What is the meaning of the "year"? The earth laps the sun once more, the seasons pass: leaves gather, grow thick and luxuriant, then dazzle us with gold, red, then browner, falling to the earth. Life is not just a single arrow flying, but a circle, a web, life given, life lost, life renewed, so natural, God's constancy played out annually.
The Christian marking of time is not the fiscal year, not the calendar year. We begin, rather weirdly, just after Thanksgiving, with Advent, a little ahead of everybody else, and when the darkness is long. Every year we re-rehearse the full Bible story: Jesus is born, is baptized, tempted - and so we observe a 40 day fast during Lent. Jesus is raised, the Holy Spirit comes - and so we observe Easter and Pentecost. Every year of our lives, we rewind and re-watch the Bible's dramatic epic; we live inside the story, and discover our place on the stage - not asking Is the Bible relevant to my life? but Is my life relevant given the Bible?

In his 1980 debate with Jimmy Carter, Ronald Reagan asked "Are you better off now than you were four years ago?" Maybe the Christian asks each year, Am I closer to God than last year? Am I serving more faithfully? Have I grown in my giving? in my prayer? in holiness? It's just one more year - but then recall how fraught with profound meaning the numbers we attach to a year can be. 1967? My grandfather died. 1986? I got married. 2001? 9-11. 2012? That was the year I got serious about my faith...

How many years will I have? and what would make them “full”? In faith, we look back: can you remember what God has done in your life? Rifle through the boxes of old photos in your memory and notice a hand, a smile, a circumstance, a moment, and notice what God has done to bring you to this place. There are wounds, too - and you go there, and let God’s healing mercy heal.

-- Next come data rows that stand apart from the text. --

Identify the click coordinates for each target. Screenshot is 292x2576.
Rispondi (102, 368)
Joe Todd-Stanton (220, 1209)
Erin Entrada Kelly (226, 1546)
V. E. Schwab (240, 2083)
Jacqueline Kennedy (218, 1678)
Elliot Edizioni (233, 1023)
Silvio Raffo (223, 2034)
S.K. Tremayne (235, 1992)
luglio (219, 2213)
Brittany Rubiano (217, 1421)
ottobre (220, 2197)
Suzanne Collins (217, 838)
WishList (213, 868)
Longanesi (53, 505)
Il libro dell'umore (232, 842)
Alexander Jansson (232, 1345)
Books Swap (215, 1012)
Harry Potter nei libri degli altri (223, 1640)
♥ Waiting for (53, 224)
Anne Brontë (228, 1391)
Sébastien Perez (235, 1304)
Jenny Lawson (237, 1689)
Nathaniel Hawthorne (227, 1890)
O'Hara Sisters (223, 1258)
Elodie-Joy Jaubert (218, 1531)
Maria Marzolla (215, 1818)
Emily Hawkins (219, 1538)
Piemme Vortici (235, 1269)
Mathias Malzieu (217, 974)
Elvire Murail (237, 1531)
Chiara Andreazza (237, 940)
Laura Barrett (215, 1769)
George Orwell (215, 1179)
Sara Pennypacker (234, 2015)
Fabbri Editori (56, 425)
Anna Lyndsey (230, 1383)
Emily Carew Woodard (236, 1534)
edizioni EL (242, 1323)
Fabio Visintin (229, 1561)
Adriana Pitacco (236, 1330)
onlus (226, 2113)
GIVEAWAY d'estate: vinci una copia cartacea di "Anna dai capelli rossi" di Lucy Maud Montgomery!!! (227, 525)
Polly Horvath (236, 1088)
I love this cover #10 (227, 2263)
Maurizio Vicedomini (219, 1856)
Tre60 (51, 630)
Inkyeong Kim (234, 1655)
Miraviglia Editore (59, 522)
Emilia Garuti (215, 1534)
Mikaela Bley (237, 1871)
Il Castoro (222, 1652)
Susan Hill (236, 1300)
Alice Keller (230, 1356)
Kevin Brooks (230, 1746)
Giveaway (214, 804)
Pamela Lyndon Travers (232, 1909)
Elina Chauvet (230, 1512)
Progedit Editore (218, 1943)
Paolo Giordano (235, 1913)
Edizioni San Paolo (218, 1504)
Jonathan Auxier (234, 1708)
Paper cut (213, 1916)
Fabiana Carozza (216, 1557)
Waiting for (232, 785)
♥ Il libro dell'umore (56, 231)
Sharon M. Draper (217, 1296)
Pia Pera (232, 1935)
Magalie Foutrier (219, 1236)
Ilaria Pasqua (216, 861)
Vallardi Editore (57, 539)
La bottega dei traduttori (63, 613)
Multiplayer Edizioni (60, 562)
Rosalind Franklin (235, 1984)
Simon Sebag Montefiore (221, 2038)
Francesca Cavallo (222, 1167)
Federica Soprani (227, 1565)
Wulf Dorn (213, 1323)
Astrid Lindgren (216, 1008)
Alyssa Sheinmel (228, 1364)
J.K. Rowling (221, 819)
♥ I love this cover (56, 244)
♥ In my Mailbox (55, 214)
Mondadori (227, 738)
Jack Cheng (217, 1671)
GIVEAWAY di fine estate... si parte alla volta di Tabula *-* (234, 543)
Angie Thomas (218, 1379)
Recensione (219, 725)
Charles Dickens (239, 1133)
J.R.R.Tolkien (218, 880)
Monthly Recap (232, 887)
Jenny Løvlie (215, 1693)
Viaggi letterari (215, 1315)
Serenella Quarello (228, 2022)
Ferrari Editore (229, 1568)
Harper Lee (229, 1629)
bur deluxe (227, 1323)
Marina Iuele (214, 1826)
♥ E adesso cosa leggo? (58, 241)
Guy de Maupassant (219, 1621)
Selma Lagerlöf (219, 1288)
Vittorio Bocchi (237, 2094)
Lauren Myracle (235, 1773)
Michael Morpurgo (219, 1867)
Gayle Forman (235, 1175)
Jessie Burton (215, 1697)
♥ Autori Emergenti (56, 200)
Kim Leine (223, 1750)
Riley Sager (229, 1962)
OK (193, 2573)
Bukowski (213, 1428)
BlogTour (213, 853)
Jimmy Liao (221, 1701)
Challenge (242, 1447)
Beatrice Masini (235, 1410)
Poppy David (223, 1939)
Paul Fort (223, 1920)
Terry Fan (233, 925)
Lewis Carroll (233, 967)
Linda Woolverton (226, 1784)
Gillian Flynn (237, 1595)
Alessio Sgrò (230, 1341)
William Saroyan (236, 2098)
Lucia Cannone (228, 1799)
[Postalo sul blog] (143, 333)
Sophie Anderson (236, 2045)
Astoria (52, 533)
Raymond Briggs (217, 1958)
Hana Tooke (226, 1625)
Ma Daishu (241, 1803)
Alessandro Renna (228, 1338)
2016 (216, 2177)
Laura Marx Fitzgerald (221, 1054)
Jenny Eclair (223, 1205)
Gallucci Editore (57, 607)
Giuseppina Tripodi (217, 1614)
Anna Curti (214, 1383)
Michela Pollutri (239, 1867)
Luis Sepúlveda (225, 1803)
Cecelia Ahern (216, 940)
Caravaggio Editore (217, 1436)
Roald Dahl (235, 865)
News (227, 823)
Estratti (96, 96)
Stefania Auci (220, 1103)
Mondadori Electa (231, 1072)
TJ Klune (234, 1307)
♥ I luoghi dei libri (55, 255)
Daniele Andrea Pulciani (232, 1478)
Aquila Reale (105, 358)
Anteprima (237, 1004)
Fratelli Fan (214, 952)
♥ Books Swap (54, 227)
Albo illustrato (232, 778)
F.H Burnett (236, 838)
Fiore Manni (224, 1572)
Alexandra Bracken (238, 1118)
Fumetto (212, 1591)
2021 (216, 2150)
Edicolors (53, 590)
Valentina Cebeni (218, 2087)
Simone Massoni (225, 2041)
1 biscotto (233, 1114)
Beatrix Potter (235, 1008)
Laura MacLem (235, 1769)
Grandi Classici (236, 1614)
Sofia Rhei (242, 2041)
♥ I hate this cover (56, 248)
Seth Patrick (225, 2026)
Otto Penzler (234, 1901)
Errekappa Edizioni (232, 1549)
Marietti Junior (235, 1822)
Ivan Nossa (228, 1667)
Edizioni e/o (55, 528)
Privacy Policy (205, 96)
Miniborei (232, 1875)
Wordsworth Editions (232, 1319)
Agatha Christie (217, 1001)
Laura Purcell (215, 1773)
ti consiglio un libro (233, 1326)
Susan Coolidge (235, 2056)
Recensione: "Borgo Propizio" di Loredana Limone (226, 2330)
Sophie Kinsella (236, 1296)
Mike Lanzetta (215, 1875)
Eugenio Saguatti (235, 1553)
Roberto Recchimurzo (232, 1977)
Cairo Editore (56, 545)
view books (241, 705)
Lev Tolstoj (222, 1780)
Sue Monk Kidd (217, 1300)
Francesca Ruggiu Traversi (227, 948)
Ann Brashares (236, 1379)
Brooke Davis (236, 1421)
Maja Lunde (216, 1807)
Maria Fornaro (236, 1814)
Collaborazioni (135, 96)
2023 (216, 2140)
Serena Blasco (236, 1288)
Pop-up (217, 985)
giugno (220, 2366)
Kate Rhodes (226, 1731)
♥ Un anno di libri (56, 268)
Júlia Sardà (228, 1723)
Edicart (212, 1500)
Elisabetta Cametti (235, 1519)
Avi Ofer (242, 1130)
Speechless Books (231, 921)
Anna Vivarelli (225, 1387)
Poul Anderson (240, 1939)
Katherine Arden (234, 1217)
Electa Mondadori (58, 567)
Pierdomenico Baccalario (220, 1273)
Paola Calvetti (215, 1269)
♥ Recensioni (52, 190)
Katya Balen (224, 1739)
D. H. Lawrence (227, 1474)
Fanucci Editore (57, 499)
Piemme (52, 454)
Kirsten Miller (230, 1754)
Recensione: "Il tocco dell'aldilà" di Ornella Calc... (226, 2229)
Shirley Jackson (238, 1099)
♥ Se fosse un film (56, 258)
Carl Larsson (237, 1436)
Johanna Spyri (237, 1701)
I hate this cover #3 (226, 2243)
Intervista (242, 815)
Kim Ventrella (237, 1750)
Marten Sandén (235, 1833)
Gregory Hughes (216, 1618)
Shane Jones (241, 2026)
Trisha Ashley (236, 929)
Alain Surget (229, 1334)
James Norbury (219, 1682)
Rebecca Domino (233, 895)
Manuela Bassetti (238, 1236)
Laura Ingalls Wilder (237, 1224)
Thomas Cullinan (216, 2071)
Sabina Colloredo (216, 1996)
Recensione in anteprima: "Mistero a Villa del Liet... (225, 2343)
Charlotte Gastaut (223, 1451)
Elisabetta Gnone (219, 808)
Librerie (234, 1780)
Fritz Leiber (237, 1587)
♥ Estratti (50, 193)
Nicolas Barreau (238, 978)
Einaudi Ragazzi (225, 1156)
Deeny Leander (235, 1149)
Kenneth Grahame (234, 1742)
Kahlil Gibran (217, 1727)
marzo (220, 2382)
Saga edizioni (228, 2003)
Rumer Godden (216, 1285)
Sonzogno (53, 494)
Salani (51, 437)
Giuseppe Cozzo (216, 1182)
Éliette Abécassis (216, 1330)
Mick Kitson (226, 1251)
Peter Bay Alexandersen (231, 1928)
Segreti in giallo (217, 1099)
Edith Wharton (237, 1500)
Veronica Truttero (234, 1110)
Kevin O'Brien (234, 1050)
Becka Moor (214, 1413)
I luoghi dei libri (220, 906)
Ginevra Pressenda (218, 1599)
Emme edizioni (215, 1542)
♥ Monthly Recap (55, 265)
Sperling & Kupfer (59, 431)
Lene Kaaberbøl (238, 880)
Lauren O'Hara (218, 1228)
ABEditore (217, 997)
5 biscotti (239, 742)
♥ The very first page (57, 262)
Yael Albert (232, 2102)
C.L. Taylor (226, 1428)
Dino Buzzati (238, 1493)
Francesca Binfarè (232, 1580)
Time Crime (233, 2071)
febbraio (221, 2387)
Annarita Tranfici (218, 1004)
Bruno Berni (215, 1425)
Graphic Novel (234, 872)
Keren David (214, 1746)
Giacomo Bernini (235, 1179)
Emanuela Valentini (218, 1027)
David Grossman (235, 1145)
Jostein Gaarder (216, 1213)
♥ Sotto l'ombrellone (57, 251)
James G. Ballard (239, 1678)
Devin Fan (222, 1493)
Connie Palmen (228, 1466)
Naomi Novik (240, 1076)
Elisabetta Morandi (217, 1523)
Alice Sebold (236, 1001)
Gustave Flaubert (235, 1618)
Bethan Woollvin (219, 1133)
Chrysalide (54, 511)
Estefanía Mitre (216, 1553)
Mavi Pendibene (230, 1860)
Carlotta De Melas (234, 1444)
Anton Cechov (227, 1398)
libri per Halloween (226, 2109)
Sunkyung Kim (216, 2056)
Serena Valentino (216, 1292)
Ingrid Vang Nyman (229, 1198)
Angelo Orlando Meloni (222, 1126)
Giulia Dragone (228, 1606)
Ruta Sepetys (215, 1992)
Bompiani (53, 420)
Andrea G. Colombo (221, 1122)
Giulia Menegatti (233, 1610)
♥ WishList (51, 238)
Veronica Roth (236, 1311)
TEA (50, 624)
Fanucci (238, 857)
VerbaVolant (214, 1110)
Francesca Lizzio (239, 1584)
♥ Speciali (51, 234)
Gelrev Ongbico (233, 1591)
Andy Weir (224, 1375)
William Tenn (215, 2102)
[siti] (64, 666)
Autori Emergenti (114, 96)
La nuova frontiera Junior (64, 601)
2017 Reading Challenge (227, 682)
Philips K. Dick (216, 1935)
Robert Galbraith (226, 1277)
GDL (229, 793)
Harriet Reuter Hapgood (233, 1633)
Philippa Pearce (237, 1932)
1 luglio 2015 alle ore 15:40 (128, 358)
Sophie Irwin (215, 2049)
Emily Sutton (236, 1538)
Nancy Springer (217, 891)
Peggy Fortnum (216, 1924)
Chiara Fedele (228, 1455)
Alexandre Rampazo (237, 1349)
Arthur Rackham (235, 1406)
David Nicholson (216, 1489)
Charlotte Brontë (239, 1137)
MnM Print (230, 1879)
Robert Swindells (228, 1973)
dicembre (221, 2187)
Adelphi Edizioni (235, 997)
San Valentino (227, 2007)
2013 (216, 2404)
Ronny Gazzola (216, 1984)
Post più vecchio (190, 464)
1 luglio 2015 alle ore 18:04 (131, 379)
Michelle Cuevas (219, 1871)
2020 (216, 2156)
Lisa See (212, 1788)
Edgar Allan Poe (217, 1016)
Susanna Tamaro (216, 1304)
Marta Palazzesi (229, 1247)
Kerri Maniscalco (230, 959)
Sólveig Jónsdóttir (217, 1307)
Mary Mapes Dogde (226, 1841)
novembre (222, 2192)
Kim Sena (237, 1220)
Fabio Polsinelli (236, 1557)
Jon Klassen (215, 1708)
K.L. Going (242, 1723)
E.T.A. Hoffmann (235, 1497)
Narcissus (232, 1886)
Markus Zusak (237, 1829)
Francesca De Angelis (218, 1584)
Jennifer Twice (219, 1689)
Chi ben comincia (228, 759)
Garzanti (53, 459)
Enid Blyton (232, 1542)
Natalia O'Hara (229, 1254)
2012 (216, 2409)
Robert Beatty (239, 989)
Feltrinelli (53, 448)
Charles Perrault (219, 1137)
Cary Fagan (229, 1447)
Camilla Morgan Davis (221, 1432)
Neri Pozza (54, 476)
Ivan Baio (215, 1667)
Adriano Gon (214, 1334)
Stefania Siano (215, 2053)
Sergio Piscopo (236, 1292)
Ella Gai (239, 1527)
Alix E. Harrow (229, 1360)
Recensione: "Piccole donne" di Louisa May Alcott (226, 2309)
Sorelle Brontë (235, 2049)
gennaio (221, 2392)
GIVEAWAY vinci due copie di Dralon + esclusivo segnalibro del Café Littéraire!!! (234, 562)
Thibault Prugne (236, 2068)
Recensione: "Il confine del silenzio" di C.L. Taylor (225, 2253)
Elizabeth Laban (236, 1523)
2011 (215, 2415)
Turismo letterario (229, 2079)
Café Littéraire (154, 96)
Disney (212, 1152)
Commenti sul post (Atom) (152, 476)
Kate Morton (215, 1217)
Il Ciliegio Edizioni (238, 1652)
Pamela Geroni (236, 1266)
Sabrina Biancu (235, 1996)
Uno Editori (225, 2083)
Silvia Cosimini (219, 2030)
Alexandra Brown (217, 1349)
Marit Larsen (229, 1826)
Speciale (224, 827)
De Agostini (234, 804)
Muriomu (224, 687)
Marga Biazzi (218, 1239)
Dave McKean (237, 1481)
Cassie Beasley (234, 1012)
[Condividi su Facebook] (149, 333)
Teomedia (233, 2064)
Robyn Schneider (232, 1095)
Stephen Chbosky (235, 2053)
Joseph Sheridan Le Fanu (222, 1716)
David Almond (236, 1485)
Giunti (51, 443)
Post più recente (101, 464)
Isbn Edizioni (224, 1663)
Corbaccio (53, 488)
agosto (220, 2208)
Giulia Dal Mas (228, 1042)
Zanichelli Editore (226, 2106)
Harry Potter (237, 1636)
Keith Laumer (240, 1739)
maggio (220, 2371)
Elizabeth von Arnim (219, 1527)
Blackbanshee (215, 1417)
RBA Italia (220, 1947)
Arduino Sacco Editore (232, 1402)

And so we pray that classic John Wesley prayer for the New Year: I am no longer my own, but yours. Put met to what you will, rank me with whom you will; put me to doing, put me to suffering. Let me be full, let me be empty. Let me have all things, let me have nothing. I freely and heartily yield all things to your pleasure and disposal. And now, O glorious and blessed God, Father, Son, and Holy Spirit, you are mine, and I am yours.